We work with a number of clients in the financial services sector, helping them to plan, implement and evaluate successful email marketing campaigns. We have drawn on that experience to create a simple, effective guide aimed at financial services organisations that are looking to build a new campaign, or improve an existing one.
1) Understand your goals and document your strategy
It should go without saying that it is important to have clearly defined goals before undertaking any marketing campaign. But how many people actually spend time discussing and agreeing objectives and then put them into writing? You’ll be surpised how much this helps clarify your thinking and improves your implementation.

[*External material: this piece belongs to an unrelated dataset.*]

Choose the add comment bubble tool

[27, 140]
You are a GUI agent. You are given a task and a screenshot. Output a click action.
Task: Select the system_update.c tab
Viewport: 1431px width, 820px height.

Make your goals measurable. With marketing budgets being squeezed, it is important that there is enough evidence that the campaign delivers an acceptable return on investment. If your company is spending £25 per lead with a lead broker, but your email marketing is generating leads at half the price you need to be able to demonstrate this with clear, reliable metrics.
Your email marketing software should give you a break down of open rates, bounces, unsubscribes and exactly which links within the email were clicked (if not, then look for an alternative). If used in conjuction with Google Analytics, you can track which of those ‘click-throughs’ resulted in conversions. If you are seeking completed mortgage enquiry forms, for instance, you should tag all links and setup goals in Analytics so you know exactly which emails, and which links within them, have resulted in leads, completed application forms, offers and completions. Ultimately, of course, the key metric to measure for all campaigns is cost of completion versus revenue earned to get the overall return on investment.
So you also need to make sure you have back office processes in place to accurately track which of the submitted enquiries have actually resulted in income. If you don’t, you’ll never know which campaigns actually give you the best return on your investment.